"""

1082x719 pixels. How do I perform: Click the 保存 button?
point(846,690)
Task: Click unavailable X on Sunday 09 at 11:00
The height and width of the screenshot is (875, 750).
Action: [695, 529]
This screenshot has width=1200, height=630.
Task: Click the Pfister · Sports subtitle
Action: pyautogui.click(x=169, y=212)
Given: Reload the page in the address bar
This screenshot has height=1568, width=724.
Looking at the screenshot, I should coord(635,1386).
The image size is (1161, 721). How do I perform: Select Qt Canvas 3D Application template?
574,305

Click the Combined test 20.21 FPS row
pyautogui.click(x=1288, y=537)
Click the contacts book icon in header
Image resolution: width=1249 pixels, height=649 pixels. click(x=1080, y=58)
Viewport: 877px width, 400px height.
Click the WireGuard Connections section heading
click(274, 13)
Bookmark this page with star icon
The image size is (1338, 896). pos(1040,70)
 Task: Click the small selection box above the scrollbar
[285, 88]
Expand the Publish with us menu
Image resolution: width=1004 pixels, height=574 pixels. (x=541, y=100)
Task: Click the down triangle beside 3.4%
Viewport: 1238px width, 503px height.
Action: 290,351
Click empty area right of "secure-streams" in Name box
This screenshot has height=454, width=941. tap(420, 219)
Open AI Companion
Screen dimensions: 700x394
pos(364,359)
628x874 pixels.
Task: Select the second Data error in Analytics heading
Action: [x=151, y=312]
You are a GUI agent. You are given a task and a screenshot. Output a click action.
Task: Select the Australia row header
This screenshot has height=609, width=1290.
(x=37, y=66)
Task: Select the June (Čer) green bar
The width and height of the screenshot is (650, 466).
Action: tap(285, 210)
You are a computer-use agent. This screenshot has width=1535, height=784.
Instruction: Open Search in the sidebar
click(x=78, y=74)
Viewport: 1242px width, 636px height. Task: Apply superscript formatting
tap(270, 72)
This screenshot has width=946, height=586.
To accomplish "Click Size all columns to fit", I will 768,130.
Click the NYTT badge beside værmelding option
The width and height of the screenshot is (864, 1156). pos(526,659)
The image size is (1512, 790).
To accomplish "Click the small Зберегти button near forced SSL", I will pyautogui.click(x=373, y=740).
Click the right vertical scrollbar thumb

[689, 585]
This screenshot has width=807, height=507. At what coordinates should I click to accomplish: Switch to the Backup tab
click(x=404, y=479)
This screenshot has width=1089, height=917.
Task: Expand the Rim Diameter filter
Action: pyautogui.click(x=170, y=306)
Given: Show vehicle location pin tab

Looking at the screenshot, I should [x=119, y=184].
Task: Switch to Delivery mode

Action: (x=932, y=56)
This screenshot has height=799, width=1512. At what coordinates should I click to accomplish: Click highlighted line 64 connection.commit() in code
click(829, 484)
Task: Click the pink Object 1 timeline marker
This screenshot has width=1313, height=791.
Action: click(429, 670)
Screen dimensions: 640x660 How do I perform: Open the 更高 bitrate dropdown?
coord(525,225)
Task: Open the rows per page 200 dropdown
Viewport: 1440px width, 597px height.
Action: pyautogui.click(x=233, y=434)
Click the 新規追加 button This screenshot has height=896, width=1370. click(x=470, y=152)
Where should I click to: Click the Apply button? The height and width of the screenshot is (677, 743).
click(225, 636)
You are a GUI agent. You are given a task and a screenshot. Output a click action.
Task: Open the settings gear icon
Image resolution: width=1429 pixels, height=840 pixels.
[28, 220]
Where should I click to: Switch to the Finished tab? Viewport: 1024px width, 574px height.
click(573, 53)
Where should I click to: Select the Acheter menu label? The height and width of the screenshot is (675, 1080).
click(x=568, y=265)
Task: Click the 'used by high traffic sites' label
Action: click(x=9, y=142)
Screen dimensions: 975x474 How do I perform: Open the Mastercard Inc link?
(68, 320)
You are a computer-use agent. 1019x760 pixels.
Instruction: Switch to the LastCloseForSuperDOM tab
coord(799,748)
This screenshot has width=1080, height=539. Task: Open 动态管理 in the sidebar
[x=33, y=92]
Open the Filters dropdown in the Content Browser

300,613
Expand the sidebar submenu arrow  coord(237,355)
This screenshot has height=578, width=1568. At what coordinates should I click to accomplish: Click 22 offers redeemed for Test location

"""

_Problem statement_.
What lines in the entries above include the string "agent"? Return each one.

_The answer_.
You are a GUI agent. You are given a task and a screenshot. Output a click action.
You are a computer-use agent. This screenshot has width=1535, height=784.
You are a GUI agent. You are given a task and a screenshot. Output a click action.
You are a computer-use agent. 1019x760 pixels.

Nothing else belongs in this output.